■ Task
The response must be a precise copy of the records that follow.
◆ ◆ ◆
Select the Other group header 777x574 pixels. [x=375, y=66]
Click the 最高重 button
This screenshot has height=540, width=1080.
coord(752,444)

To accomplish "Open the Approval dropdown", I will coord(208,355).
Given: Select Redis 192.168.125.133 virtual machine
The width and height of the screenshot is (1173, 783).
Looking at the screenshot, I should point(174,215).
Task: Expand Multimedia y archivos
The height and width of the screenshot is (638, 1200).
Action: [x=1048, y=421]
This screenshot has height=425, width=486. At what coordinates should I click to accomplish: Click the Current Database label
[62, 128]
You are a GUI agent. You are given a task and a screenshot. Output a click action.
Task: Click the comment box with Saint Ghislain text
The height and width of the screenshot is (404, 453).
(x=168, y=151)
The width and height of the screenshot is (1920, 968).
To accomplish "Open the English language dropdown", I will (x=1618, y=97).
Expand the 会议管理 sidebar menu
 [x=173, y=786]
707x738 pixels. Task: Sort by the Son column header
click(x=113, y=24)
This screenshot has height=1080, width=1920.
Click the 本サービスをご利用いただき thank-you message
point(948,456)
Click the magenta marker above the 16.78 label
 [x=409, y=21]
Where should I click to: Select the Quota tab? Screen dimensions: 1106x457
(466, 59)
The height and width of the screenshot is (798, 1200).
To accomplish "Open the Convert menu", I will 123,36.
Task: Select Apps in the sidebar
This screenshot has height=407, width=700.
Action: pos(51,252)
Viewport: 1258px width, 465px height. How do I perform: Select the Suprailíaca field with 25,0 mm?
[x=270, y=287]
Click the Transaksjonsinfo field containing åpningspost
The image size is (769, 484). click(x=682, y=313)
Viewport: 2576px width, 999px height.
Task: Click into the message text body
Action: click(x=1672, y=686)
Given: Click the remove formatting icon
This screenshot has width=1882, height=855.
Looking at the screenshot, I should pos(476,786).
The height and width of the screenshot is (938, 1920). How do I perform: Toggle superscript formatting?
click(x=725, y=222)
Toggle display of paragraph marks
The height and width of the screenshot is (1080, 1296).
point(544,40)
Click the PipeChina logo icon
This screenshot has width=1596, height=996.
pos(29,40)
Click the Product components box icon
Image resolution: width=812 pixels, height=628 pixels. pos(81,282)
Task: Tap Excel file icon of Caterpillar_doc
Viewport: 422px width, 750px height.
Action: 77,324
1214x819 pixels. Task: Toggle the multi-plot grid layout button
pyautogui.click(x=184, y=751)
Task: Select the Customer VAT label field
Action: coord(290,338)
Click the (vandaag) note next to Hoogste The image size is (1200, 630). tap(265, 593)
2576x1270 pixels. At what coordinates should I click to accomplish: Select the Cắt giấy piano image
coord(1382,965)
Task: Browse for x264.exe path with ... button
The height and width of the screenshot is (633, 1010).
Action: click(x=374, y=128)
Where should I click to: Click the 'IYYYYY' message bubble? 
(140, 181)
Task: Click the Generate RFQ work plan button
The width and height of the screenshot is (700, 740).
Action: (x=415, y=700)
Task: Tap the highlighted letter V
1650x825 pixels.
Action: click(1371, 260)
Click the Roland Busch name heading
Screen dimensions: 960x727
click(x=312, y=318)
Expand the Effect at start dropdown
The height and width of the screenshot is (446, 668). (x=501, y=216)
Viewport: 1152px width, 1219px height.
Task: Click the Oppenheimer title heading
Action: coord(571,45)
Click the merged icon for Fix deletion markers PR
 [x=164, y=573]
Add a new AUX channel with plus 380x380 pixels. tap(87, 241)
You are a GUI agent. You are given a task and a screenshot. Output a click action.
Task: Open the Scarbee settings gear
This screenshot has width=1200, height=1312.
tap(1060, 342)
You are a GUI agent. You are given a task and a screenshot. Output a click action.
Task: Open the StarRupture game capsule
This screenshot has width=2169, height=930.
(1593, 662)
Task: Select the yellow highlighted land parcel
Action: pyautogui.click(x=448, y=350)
◆ ◆ ◆
■ Finished exercise
Select the Other group header 777x574 pixels. [x=375, y=66]
Click the 最高重 button
This screenshot has height=540, width=1080.
coord(752,444)

To accomplish "Open the Approval dropdown", I will coord(208,355).
Given: Select Redis 192.168.125.133 virtual machine
The width and height of the screenshot is (1173, 783).
Looking at the screenshot, I should point(174,215).
Task: Expand Multimedia y archivos
The height and width of the screenshot is (638, 1200).
Action: [x=1048, y=421]
This screenshot has height=425, width=486. At what coordinates should I click to accomplish: Click the Current Database label
[62, 128]
You are a GUI agent. You are given a task and a screenshot. Output a click action.
Task: Click the comment box with Saint Ghislain text
The height and width of the screenshot is (404, 453).
(x=168, y=151)
The width and height of the screenshot is (1920, 968).
To accomplish "Open the English language dropdown", I will (x=1618, y=97).
Expand the 会议管理 sidebar menu
 [x=173, y=786]
707x738 pixels. Task: Sort by the Son column header
click(x=113, y=24)
This screenshot has height=1080, width=1920.
Click the 本サービスをご利用いただき thank-you message
point(948,456)
Click the magenta marker above the 16.78 label
 [x=409, y=21]
Where should I click to: Select the Quota tab? Screen dimensions: 1106x457
(466, 59)
The height and width of the screenshot is (798, 1200).
To accomplish "Open the Convert menu", I will 123,36.
Task: Select Apps in the sidebar
This screenshot has height=407, width=700.
Action: pos(51,252)
Viewport: 1258px width, 465px height. How do I perform: Select the Suprailíaca field with 25,0 mm?
[x=270, y=287]
Click the Transaksjonsinfo field containing åpningspost
The image size is (769, 484). click(x=682, y=313)
Viewport: 2576px width, 999px height.
Task: Click into the message text body
Action: click(x=1672, y=686)
Given: Click the remove formatting icon
This screenshot has width=1882, height=855.
Looking at the screenshot, I should pos(476,786).
The height and width of the screenshot is (938, 1920). How do I perform: Toggle superscript formatting?
click(x=725, y=222)
Toggle display of paragraph marks
The height and width of the screenshot is (1080, 1296).
point(544,40)
Click the PipeChina logo icon
This screenshot has width=1596, height=996.
pos(29,40)
Click the Product components box icon
Image resolution: width=812 pixels, height=628 pixels. pos(81,282)
Task: Tap Excel file icon of Caterpillar_doc
Viewport: 422px width, 750px height.
Action: 77,324
1214x819 pixels. Task: Toggle the multi-plot grid layout button
pyautogui.click(x=184, y=751)
Task: Select the Customer VAT label field
Action: coord(290,338)
Click the (vandaag) note next to Hoogste The image size is (1200, 630). tap(265, 593)
2576x1270 pixels. At what coordinates should I click to accomplish: Select the Cắt giấy piano image
coord(1382,965)
Task: Browse for x264.exe path with ... button
The height and width of the screenshot is (633, 1010).
Action: click(x=374, y=128)
Where should I click to: Click the 'IYYYYY' message bubble? 
(140, 181)
Task: Click the Generate RFQ work plan button
The width and height of the screenshot is (700, 740).
Action: (x=415, y=700)
Task: Tap the highlighted letter V
1650x825 pixels.
Action: click(1371, 260)
Click the Roland Busch name heading
Screen dimensions: 960x727
click(x=312, y=318)
Expand the Effect at start dropdown
The height and width of the screenshot is (446, 668). (x=501, y=216)
Viewport: 1152px width, 1219px height.
Task: Click the Oppenheimer title heading
Action: coord(571,45)
Click the merged icon for Fix deletion markers PR
 [x=164, y=573]
Add a new AUX channel with plus 380x380 pixels. tap(87, 241)
You are a GUI agent. You are given a task and a screenshot. Output a click action.
Task: Open the Scarbee settings gear
This screenshot has width=1200, height=1312.
tap(1060, 342)
You are a GUI agent. You are given a task and a screenshot. Output a click action.
Task: Open the StarRupture game capsule
This screenshot has width=2169, height=930.
(1593, 662)
Task: Select the yellow highlighted land parcel
Action: pyautogui.click(x=448, y=350)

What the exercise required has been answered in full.